"In nearly all of the states studied, students did noticeably worse on federal tests than on state tests." What the editors/authors of this piece fail to consider is the more systemic impacts of tests. What's created here are testing systems that narrow curriculum and marginalize students. Another improved test within this same system will likely yield similar results due to systemic impacts. -Angela
Test and Switch / November 26, 2007
Congress hoped that if it required the states to give annual tests in return for federal education aid, state politicians would be encouraged — or at least embarrassed — into improving dismal schools and closing the achievement gap between rich and poor children.
That’s not how things have worked out. Many states have gamed the system — and misled voters — devising weak tests, setting low passing scores or changing tests from year to year to prevent accurate comparisons over time. The charade will continue, and children will continue to be shortchanged, until the country develops a rigorous national test keyed to national standards.
This problem is highlighted in a recent study by Policy Analysis for California Education, a research center run by Stanford University and the University of California, that analyzed the testing practices of a dozen states between 1992 and 2006. States that performed swimmingly on their own weak math and reading tests tended to score dismally on the more rigorous federal National Assessment of Educational Progress, often referred to as NAEP.

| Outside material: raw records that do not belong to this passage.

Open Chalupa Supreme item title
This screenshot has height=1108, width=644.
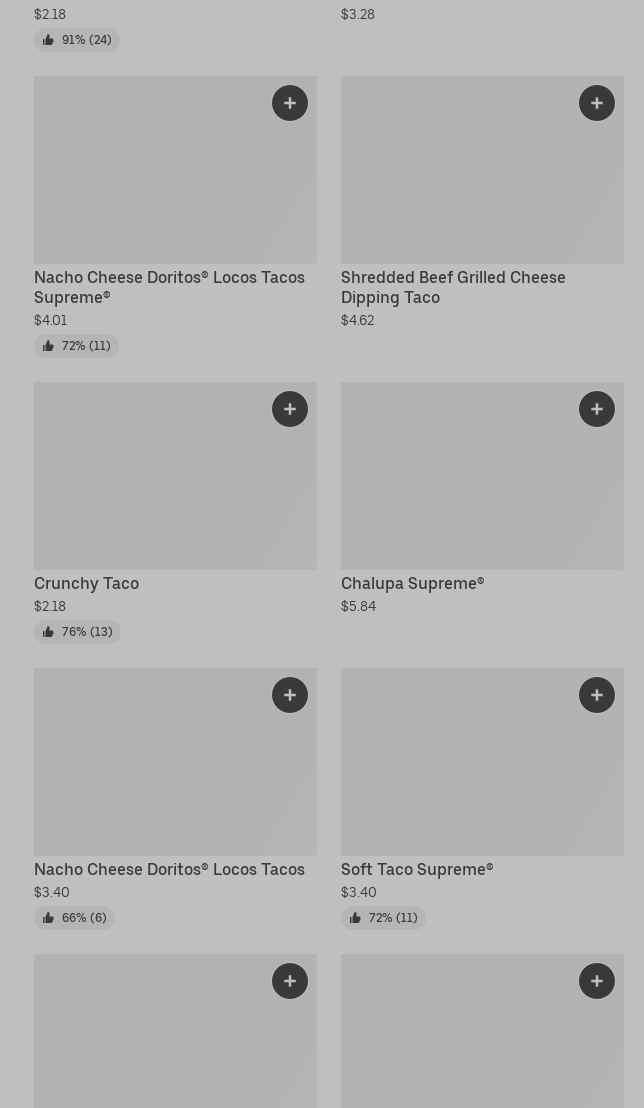[x=412, y=583]
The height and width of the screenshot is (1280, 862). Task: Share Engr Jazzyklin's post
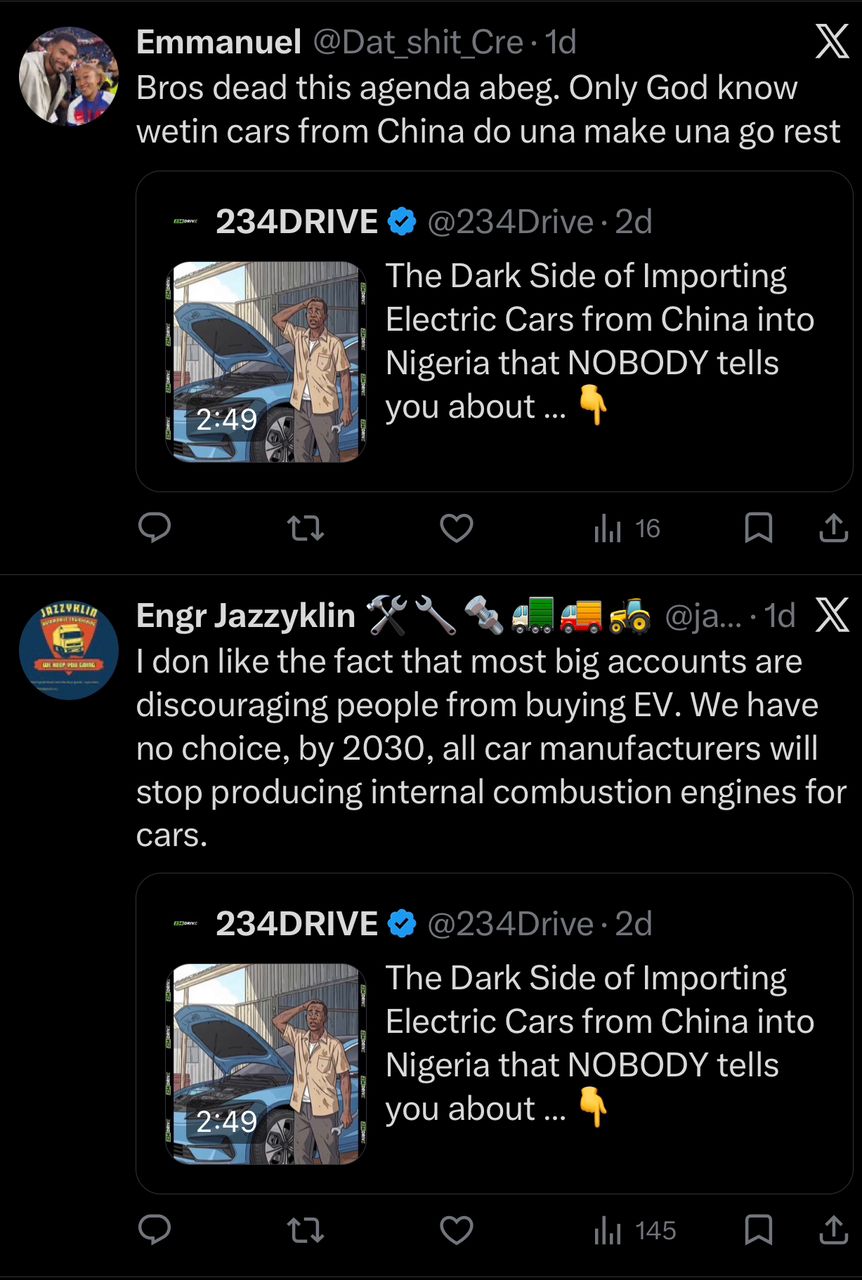click(x=833, y=1230)
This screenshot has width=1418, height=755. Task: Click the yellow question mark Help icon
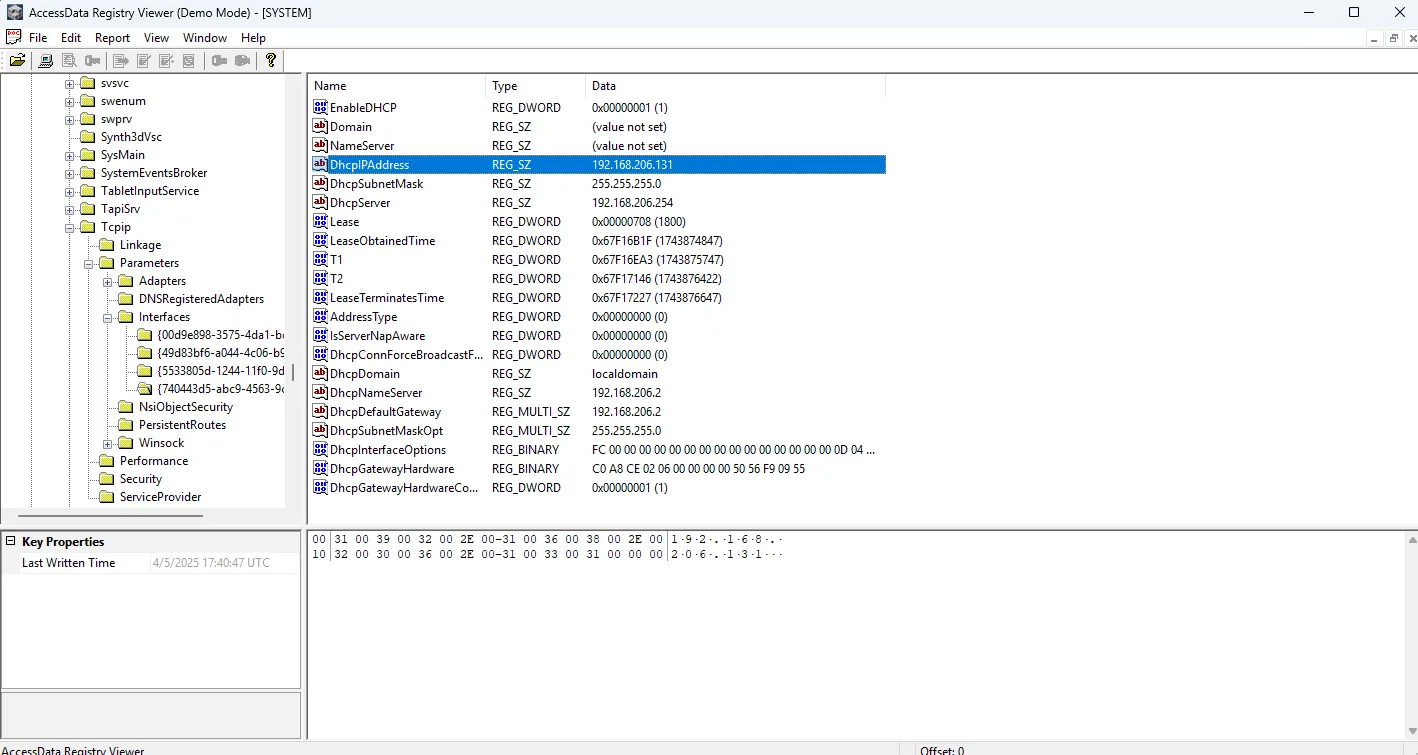click(270, 61)
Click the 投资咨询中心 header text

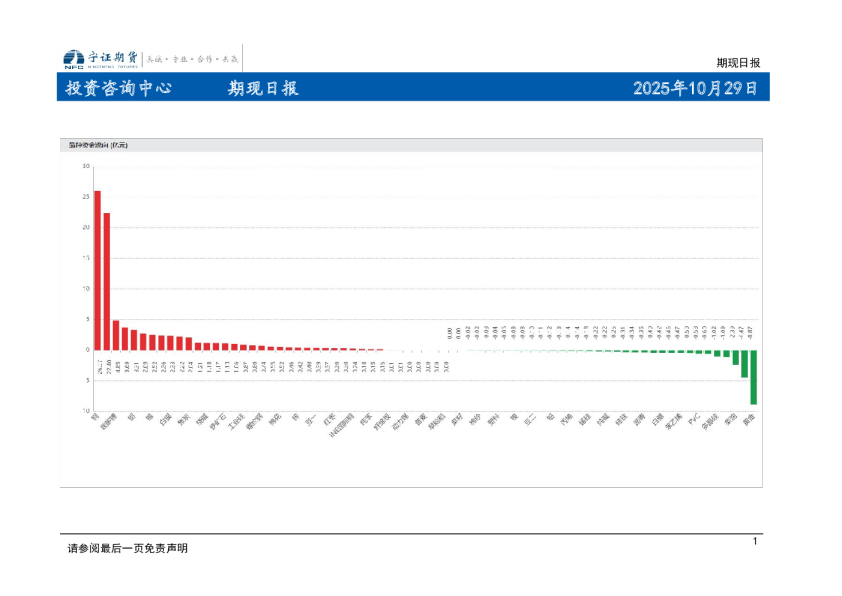click(x=118, y=88)
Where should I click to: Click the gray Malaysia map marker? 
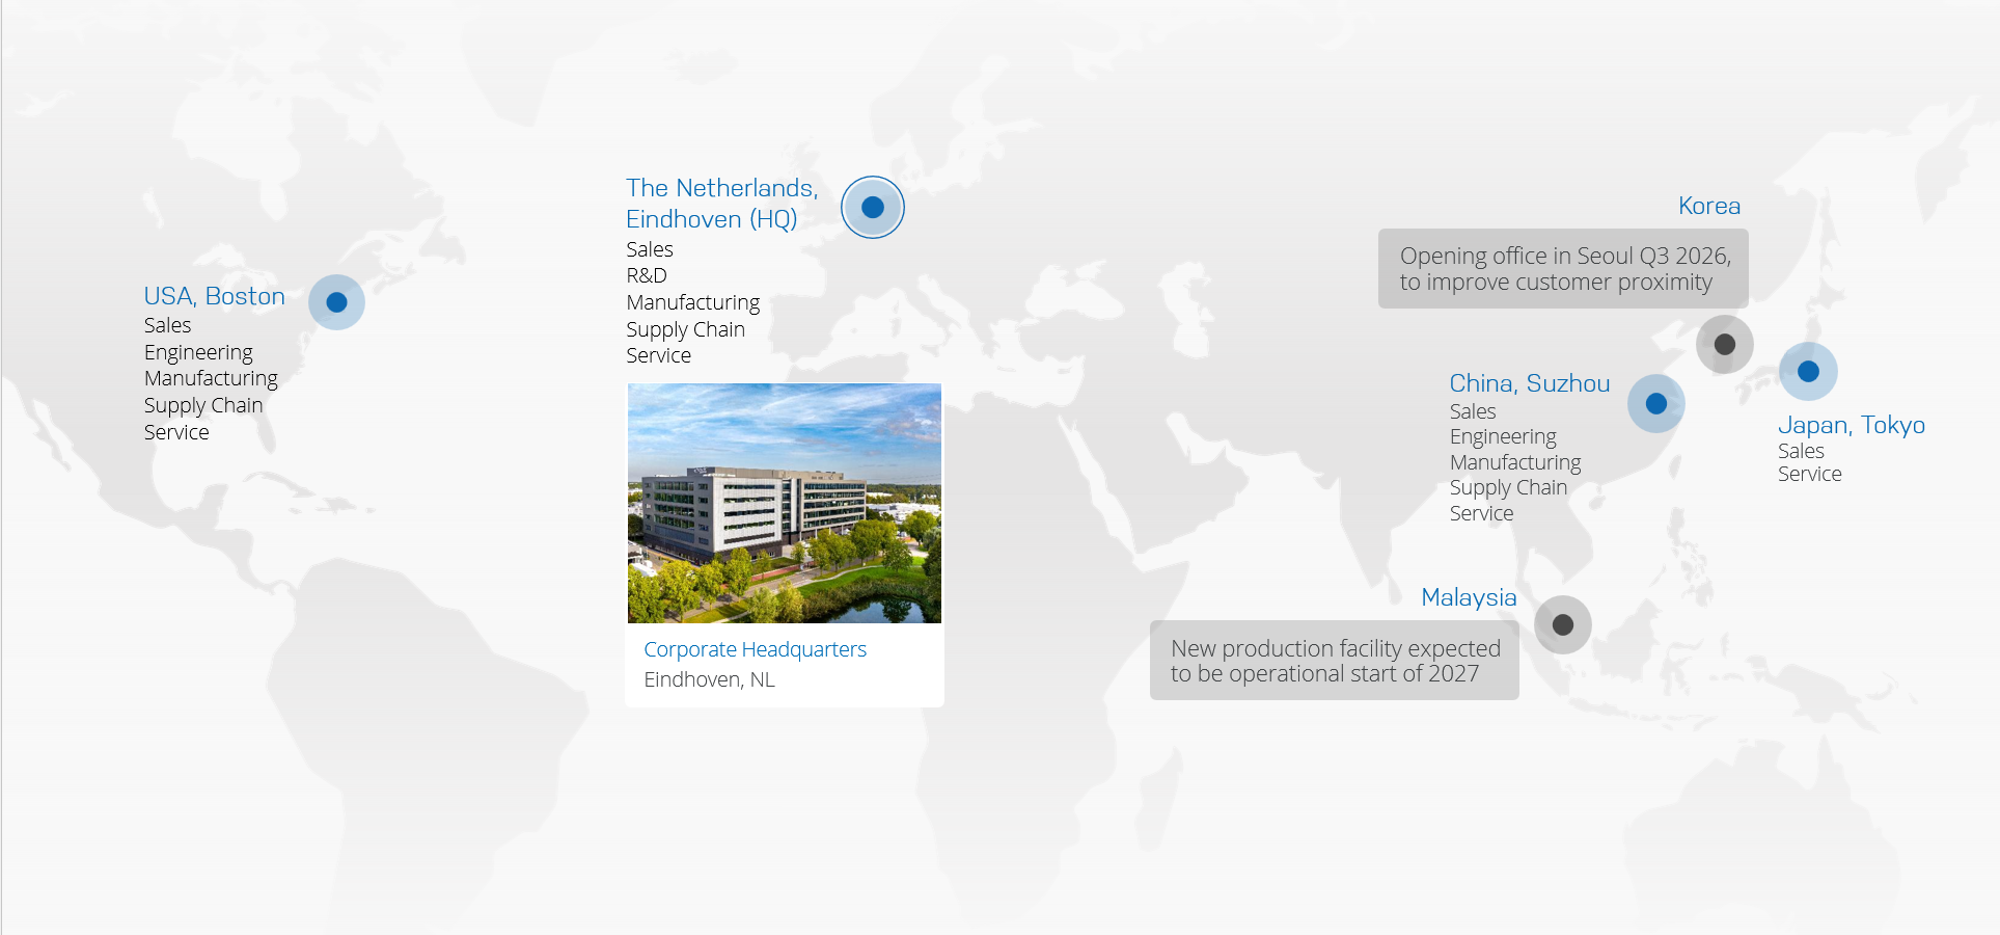pos(1562,625)
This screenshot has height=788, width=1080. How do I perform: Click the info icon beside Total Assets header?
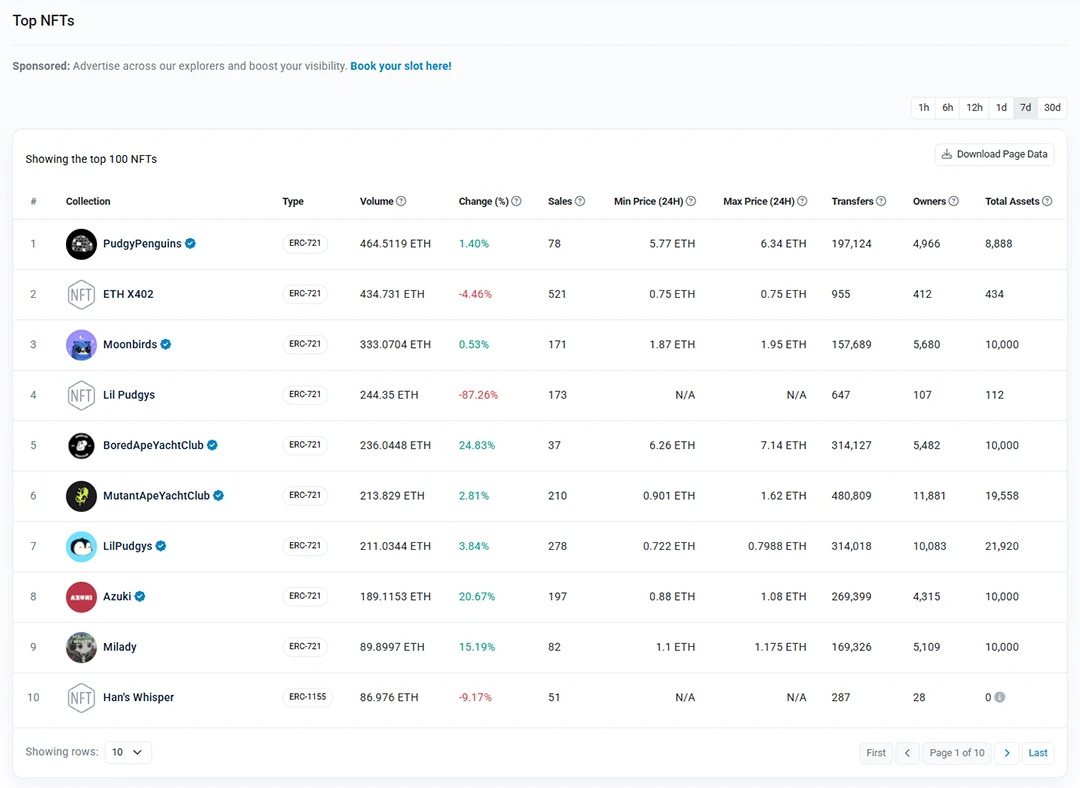pos(1048,200)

In nearly all of the states studied, students did noticeably worse on federal tests than on state tests. In Oklahoma, the gap in scores was a shocking 60 percentage points in math and 51 percentage points in reading. In Texas, that gap was 52 percentage points in math and 56 points in reading. The state that came closest to the federal standard was Massachusetts, where there was a modest 1 percent gap in math and 10 percent gap in reading.
New York was not included in this study. But the same issue emerged here earlier this month when NAEP scores for the state’s students turned out to be strikingly lower than scores achieved on the state-level test.
Advocates of the mediocre status quo will oppose any requirement for a national test. Congress could get the process started by instructing the NAEP board, an independent body created by the federal government, to create a rigorous, high-quality test and offer it to the states free — if they use federal scoring standards. Congress might push things further if it published a list of states that still insisted on using their own weaker tests. Americans need an accurate picture of how this country’s students are doing.